I have been making Mexican food like crazy lately! My sister and her husband are in town from Seattle for a few weeks and they’ve been staying with us. She just found out she is pregnant with their second baby and I am so excited! Her baby will be close in age to Stella which makes me so happy. Unfortunately, pregnancy comes with its ups and downs and morning sickness is in full swing for her. It seems like the only thing she can eat is Mexican cuisine.
Luckily, my food loving self has happily accepted the challenge of making every Mexican dish possible. I have been making homemade salsa every week…and might I add that I’ve been perfecting my recipe so look out for that one soon!
But today I am sharing an old family classic. I have been making these Roasted Verde Chicken Enchiladas for years. We absolutely love them and I am always asked for the recipe. They are the perfect make ahead dish for summer entertaining.
The sauce has BIG flavor and is so simple to make.

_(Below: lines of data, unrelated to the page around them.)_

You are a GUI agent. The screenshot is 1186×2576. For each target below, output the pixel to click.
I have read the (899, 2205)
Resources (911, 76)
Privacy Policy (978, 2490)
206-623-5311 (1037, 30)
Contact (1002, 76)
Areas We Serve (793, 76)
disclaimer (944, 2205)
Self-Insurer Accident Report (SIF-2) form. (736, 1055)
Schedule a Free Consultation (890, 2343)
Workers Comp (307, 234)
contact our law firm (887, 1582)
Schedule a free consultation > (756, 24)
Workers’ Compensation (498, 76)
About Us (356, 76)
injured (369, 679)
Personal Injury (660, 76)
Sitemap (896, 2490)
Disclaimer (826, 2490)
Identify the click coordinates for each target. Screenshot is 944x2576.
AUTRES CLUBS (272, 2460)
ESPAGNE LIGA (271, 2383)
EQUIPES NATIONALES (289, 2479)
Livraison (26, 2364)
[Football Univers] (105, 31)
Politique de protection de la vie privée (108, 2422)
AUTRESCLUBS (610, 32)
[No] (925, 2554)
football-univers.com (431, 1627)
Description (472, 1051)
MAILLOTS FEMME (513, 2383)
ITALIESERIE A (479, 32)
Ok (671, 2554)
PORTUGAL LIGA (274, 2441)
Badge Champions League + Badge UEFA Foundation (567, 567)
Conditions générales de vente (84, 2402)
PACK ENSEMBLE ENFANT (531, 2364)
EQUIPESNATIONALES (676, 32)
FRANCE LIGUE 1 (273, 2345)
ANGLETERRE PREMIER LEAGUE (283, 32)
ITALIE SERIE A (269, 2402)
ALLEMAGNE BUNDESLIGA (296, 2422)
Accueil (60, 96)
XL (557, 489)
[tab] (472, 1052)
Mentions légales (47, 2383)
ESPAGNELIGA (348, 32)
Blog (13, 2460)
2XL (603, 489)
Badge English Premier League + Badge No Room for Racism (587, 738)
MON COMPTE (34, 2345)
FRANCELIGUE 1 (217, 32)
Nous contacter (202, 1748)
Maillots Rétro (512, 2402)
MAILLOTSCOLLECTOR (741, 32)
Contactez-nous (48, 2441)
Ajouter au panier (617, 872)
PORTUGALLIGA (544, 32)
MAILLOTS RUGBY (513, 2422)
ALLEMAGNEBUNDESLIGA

I start with jalapenos, poblano chilies, garlic, onion and a bunch of tomatillos. I toss them all on a baking sheet and roast them until they have a nice char. While the peppers are roasting, I boil the chicken in chicken broth. Cooking the chicken in broth gives so much more flavor to the dish than water. It is my secret to perfectly tender chicken, every single time! My local Sam’s Club just started selling Swanson Chicken Broth in a big 6 pack, so I have been using it in everything. It is a pantry staple for me. Since I use Swanson Chicken Broth in sauces, soups and even marinades, I love that I can stock up in one trip.
I have made this recipe using corn and flour tortillas. Nick really loves the flour version but my family is partial to the corn. You really can use either one. I stuff these chicken enchiladas the same way every single time. I keep it simple. Pepper jack cheese, shredded chicken, mild green chilies, and green onions.
These enchiladas are truly my favorite Mexican dish! If you haven’t made your own sauce, I highly recommend it. I hope your family enjoys these as much as mine does!
- Verde Enchilada Sauce:
- 8-10 Tomatillos, husked
- 1 Onion, peeled and quartered
- 5 Garlic Cloves, peeled
- 2 Jalapenos
- 1 Poblano Chile
- Olive Oil for Drizzling
- 2 Teaspoons Cumin
- 1 Teaspoon Paprika
- 1 Teaspoon salt
- ½ Cup Cilantro, chopped
- 1 Lime, juiced
- Chicken Enchiladas:
- 1 (32. oz) Carton Swanson Chicken Broth
- 3 Large Chicken Breasts
- 10-12 Tortillas, corn or flour
- Oil for frying
- 1 Cup Pepper Jack Cheese, shredded (or regular jack cheese)
- ½ Cup Green Onions, chopped
- 1 (4 oz.) Can Mild Green Chilies
- ½ Teaspoon Garlic Salt
- ½ Teaspoon Cumin
- Cotija Cheese for Garnish (optional)
- Verde Enchilada Sauce:
- Preheat the oven to 400°. Line a baking sheet with foil. Place the tomatillos, quartered onion, garlic, jalapenos, and the poblano chile on the sheet. Drizzle evenly with olive oil and salt. Bake for 15-20 minutes. Once the chilies are cool enough to handle, remove the stems and place all the roasted ingredients in a blender or food processor with the remaining enchilada sauce ingredients plus the reserved ¼ cup chicken broth. Pulse a few times until the sauce is mostly smooth with a little bit of chunks for texture. Set aside.
- Chicken Enchiladas:
- In a large stock pot, bring the chicken broth and chicken breasts to a boil. Cook on medium heat for 45 minutes to an hour or until the chicken is cooked throughout and very tender. Drain the chicken, reserving ¼ cup of the broth.
- Using two forks, shred the chicken into bite sized pieces. In a frying pan, heat about ½ inch of oil on medium-high heat. Lightly fry each tortilla on each side for 5-10 seconds on each side, just until soft. You don't want the tortillas to fry completely. Place on a plate lined with paper towels to drain off any excess grease. In a bowl combine the shredded chicken, green onions, mild green chilies and seasonings. Dip each fried tortilla into the enchilada sauce. Fill each tortilla with the chicken mixture, top with shredded cheese and roll up. Place the enchiladas in a 9 x 13 pan. Top with remaining enchilada sauce. Top with cotija cheese (if using). Cover with foil and bake on 375° for 20 minutes. Serve immediately.